あなたが何をしたいのかよく分からないので、アドバイスの質を保証するものではありませんが...。
それが必要なのだ:
それが必要なんだ
そうではない。GAが写真のような関数を100ステップしたとする。そのうち90回はグローバルに近い値になる。それが、取る価値のある近いものの集まりだ。
もしハリネズミを扱っているのであれば、いくつかの点の周りにたくさんのミニクラスターができるだろう。それらの点こそが必要なのだ。
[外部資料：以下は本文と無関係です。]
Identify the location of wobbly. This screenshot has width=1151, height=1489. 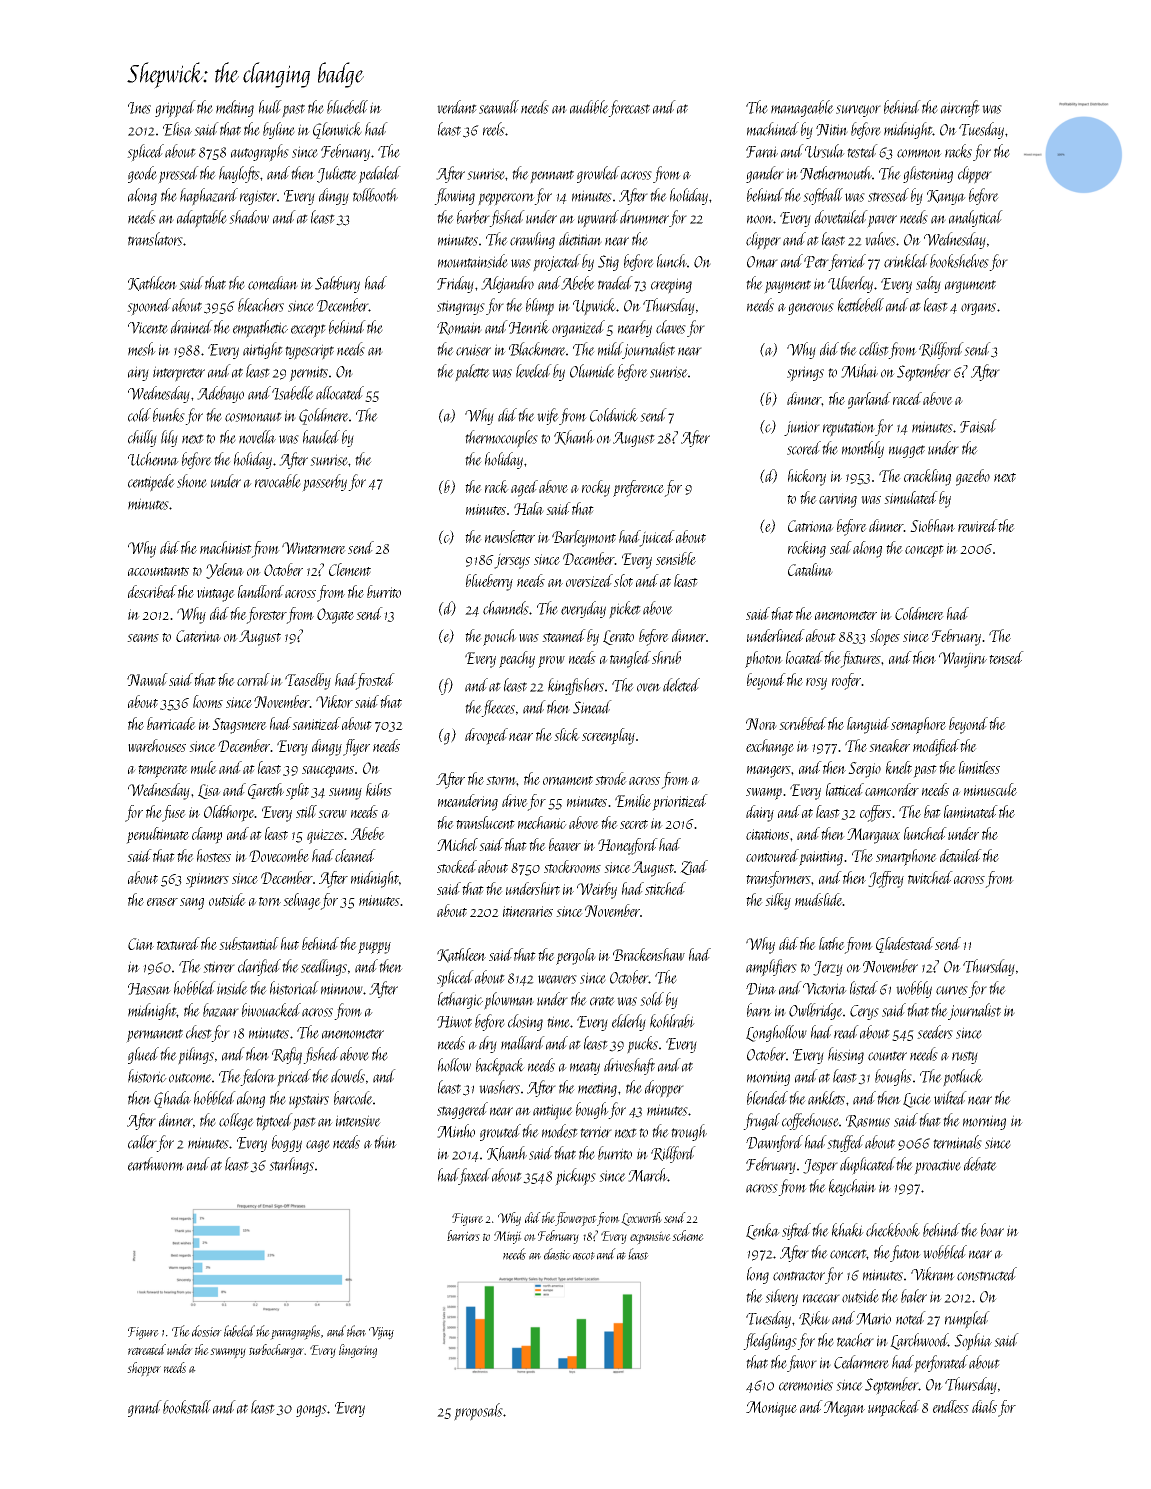
(914, 989).
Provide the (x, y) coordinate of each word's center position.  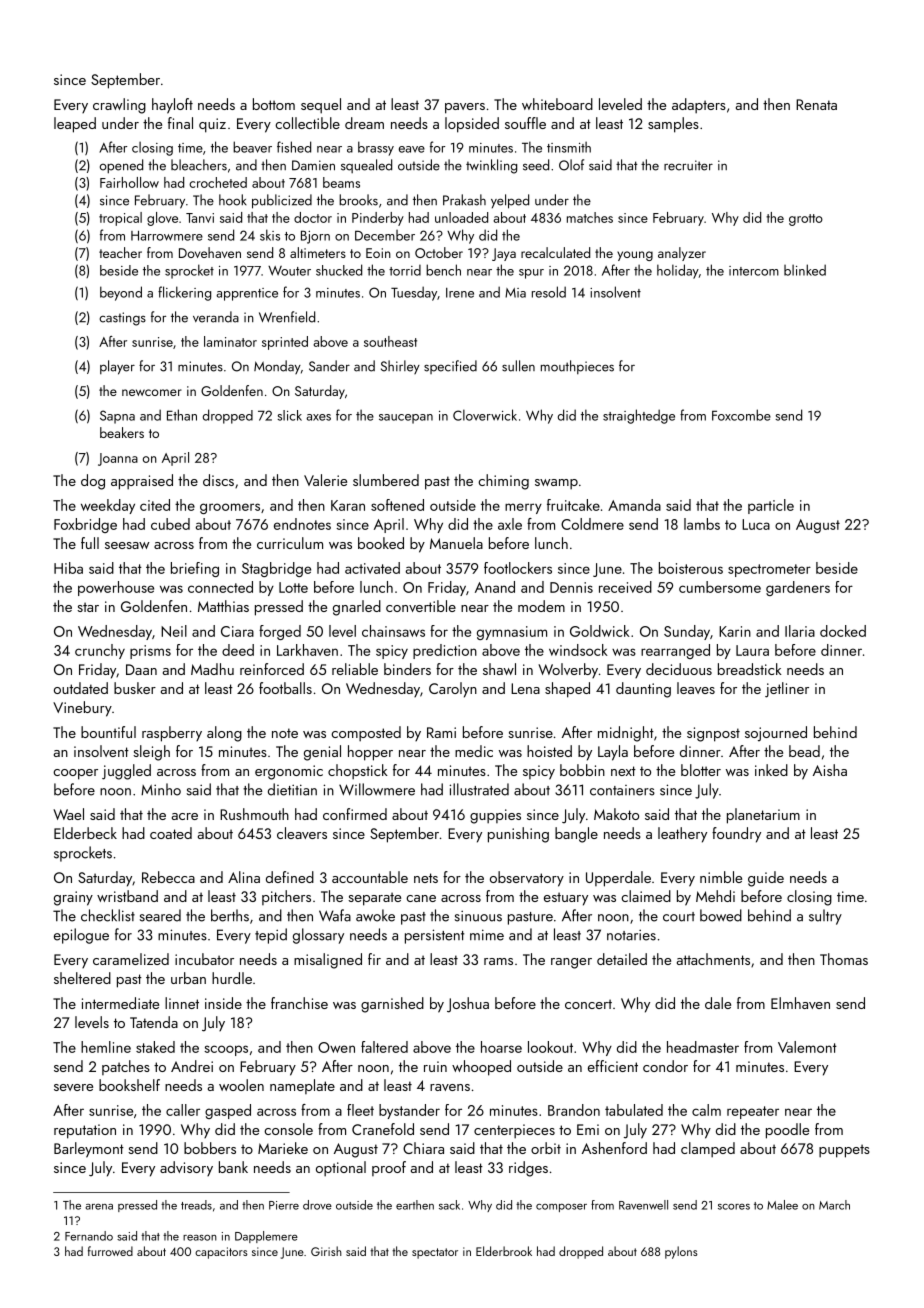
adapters (699, 106)
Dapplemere (266, 1237)
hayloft (172, 106)
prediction (445, 651)
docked (843, 631)
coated (171, 833)
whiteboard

GAは、その周りの狭い空間を通して、クラスターの座標を絞り込むことができる。
大雑把に言えば、GAの結果をクラスターに分類し、各クラスターを狭い最適化で仕上げる必要がある。TCにとって "興味深い "入力パラメータのセットを得る。
そうでもないよ。GAが写真のような関数で100ステップを踏んだとする。そのうち90回はグローバルに近い結果になる。これは、取る価値のある近いもののクラスターである。
もしハリネズミを扱っているのであれば、いくつかの点の周りにたくさんのミニクラスターができる。それらの点こそが必要なのだ。GAはその周りの狭い空間を通してクラスターの座標を絞り込むことができる。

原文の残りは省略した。